[Entries]
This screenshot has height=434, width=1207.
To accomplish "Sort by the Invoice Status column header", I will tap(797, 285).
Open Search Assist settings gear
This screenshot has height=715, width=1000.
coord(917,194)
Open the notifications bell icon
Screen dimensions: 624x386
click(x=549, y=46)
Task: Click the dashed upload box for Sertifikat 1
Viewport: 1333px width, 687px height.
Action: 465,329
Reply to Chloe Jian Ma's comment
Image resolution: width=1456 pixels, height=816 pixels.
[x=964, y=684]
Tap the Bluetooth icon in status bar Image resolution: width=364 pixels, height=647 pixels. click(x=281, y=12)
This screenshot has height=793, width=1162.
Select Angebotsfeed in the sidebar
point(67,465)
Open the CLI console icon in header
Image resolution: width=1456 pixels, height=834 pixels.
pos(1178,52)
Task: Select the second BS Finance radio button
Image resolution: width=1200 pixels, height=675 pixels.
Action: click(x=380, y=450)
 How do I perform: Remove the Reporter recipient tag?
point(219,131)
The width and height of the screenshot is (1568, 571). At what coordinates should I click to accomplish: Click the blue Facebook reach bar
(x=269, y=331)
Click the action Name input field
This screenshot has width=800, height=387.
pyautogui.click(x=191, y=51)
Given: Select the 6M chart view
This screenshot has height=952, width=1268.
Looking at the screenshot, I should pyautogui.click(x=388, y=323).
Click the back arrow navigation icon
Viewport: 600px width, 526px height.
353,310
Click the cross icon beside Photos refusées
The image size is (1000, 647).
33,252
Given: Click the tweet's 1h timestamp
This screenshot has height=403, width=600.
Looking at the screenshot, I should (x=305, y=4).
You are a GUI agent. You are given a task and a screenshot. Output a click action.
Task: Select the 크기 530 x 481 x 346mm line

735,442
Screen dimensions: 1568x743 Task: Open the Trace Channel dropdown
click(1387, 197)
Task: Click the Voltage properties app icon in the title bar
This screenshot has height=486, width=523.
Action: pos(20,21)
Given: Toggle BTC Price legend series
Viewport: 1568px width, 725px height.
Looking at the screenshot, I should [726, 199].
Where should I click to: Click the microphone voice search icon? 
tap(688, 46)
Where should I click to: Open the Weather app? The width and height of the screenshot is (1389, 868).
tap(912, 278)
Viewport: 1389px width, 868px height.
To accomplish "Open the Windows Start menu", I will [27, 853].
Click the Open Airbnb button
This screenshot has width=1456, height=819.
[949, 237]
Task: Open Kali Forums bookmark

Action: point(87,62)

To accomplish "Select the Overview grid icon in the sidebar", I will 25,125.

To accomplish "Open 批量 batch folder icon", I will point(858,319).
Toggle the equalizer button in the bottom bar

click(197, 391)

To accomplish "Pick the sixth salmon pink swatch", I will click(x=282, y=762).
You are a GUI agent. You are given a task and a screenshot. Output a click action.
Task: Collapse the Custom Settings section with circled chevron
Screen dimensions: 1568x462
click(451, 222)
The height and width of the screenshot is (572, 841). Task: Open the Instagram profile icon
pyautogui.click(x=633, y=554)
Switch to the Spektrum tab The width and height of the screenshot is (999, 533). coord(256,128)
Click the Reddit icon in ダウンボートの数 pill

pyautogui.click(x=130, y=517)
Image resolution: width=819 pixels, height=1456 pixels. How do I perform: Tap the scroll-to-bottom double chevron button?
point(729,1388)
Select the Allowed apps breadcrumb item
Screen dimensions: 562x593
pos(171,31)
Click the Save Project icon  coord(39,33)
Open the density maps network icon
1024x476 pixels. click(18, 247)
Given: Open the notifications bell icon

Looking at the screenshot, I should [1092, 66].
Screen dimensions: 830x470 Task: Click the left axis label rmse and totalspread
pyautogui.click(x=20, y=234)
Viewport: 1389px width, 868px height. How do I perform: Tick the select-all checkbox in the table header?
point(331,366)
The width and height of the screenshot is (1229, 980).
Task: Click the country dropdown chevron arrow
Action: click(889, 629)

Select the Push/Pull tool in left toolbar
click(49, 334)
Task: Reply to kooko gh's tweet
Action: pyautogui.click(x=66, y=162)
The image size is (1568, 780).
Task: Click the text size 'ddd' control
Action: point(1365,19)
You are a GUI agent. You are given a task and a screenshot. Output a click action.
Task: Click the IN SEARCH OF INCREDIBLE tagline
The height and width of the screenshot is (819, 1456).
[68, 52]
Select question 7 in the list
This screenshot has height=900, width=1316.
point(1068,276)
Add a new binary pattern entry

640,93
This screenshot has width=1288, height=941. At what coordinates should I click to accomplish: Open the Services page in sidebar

[Work instructions]
Take the part of the items that opens with the line containing "Screen dimensions: 830x470" and runs through the end of the items, and write it out again with "tagline" switched to "slogan", leaving everything else unchanged.

[Correct answer]
Screen dimensions: 830x470 Task: Click the left axis label rmse and totalspread
pyautogui.click(x=20, y=234)
Viewport: 1389px width, 868px height. How do I perform: Tick the select-all checkbox in the table header?
point(331,366)
The width and height of the screenshot is (1229, 980).
Task: Click the country dropdown chevron arrow
Action: click(889, 629)

Select the Push/Pull tool in left toolbar
click(49, 334)
Task: Reply to kooko gh's tweet
Action: pyautogui.click(x=66, y=162)
The image size is (1568, 780).
Task: Click the text size 'ddd' control
Action: point(1365,19)
You are a GUI agent. You are given a task and a screenshot. Output a click action.
Task: Click the IN SEARCH OF INCREDIBLE slogan
The height and width of the screenshot is (819, 1456).
[68, 52]
Select question 7 in the list
This screenshot has height=900, width=1316.
point(1068,276)
Add a new binary pattern entry

640,93
This screenshot has width=1288, height=941. At what coordinates should I click to accomplish: Open the Services page in sidebar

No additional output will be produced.